Put the two halves together and a specific mistake appears. The strain that sets the outcome accumulates slowly and is not directly observable — a tectonic load below the crust, a slow accumulation below the reporting threshold of introspection. The trigger is observable; the load is not. Attribution reaches for the visible. So the mind assigns the avalanche to the grain.

This is one structure appearing in two places. In the crust, the observer credits the last stress change with a magnitude that belongs to a century of loading. In self-explanation, the person credits the last salient event with an outcome that belongs to a long, unseen accumulation. Same shape: an event whose size lives in an invisible load, credited to the visible trigger. The two are cousins — related, cited on both sides. Nothing here says all attribution, or all of psychology, reduces to this; it is one relation, stated once.

The energy came from the load. The blame goes to the grain.

The limit

The error is specific to the near-critical, heavy-tailed regime, and it is worth saying plainly where it does not hold. In sub-critical or linear systems the response scales with the input: a bigger push gives a bigger effect, and attributing the outcome to the trigger is simply correct. There the grain does carry information about the size. The decoupling is a property of criticality, not of the world in general.

Two more edges. Real seismicity is best described as near-critical, not exactly critical — recent estimates put the branching ratio short of one, "distinctly subcritical" on some analyses — so the trigger-carries-little-information claim holds approximately, not as an identity. And even inside a near-critical system, sometimes the proximate cause really is the main cause; the claim is a systematic bias, not a rule that triggers never matter. The bias is the point, not a denial of triggers.

The use

Where a system is near-critical, the honest question shifts from "what set it off?" to "what loaded it?" The grain is nearly random; the loading is where the leverage is.

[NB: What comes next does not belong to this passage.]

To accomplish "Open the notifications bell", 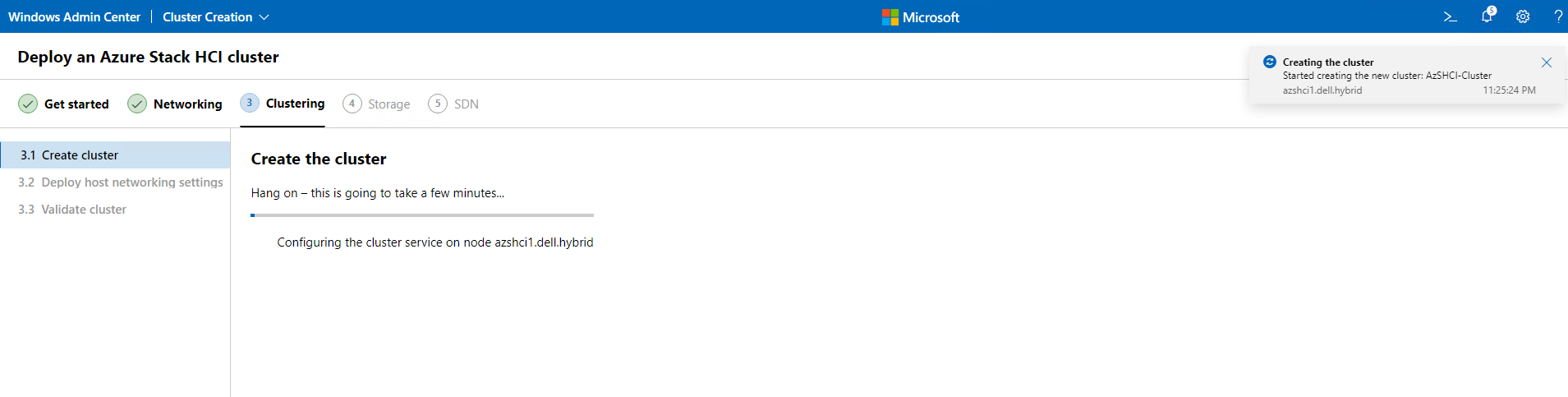I will coord(1487,16).
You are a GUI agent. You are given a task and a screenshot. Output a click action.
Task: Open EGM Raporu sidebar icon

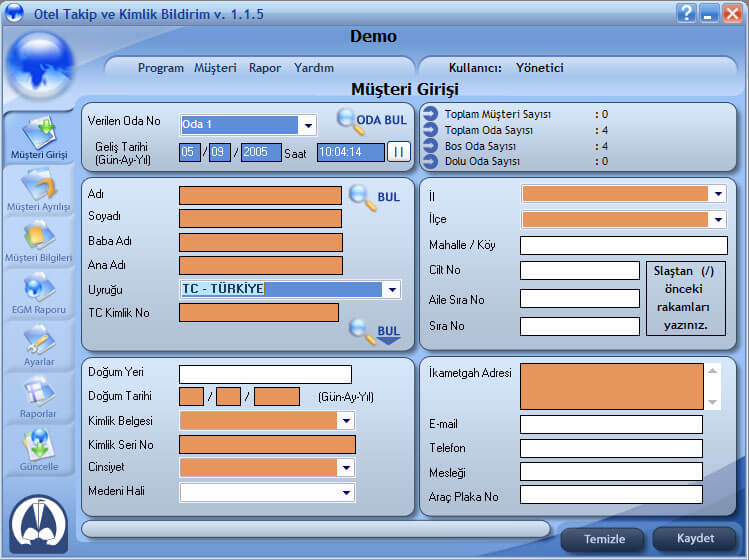tap(38, 292)
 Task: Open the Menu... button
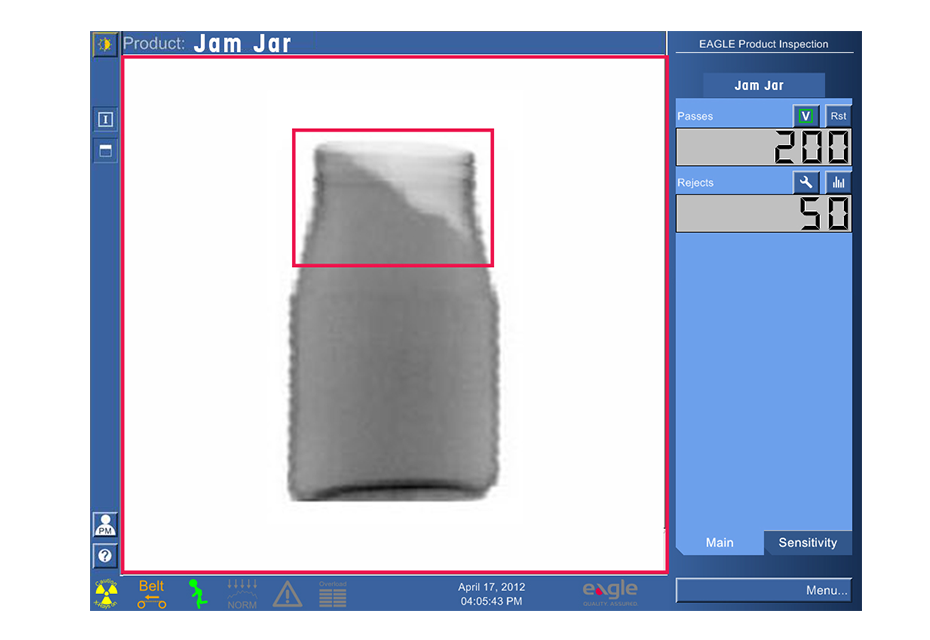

Kin to The Stress Cloud — the slow strain load this borrows its geophysics from — and The Introspection Ceiling for the self-report side, with Anxiety as the Signature of Displacement nearby and Sandpile for the criticality live.

Rests on: Bak, Tang & Wiesenfeld, "Self-Organized Criticality: An Explanation of 1/f Noise," PRL 59, 381–384 (1987); Gutenberg & Richter, "Frequency of Earthquakes in California," BSSA 34, 185–188 (1944); King, Stein & Lin, "Static Stress Changes and the Triggering of Earthquakes," BSSA 84, 935–953 (1994), with elastic rebound from Reid (1910); Taylor & Fiske, "Point of view and perceptions of causality," JPSP 32, 439–445 (1975); Ross, "The intuitive psychologist and his shortcomings," in Advances in Experimental Social Psychology 10, 173–220 (1977), with Heider (1958) and Jones & Harris (1967) — and its cross-cultural qualification in Miller, JPSP 46, 961–978 (1984) and Choi, Nisbett & Norenzayan, Psychological Bulletin 125, 47–63 (1999); Nisbett & Wilson, "Telling more than we can know," Psychological Review 84, 231–259 (1977); on the near-critical/sub-critical limit, branching-process framings of seismicity (Ogata, JASA 83, 9–27, 1988; Helmstetter & Sornette, JGR 107, 2237, 2002). All of these results are established prior art. What is proposed is only the reading of one relation across them — a visible trigger blamed for a magnitude that lives in an invisible load — offered to be argued with.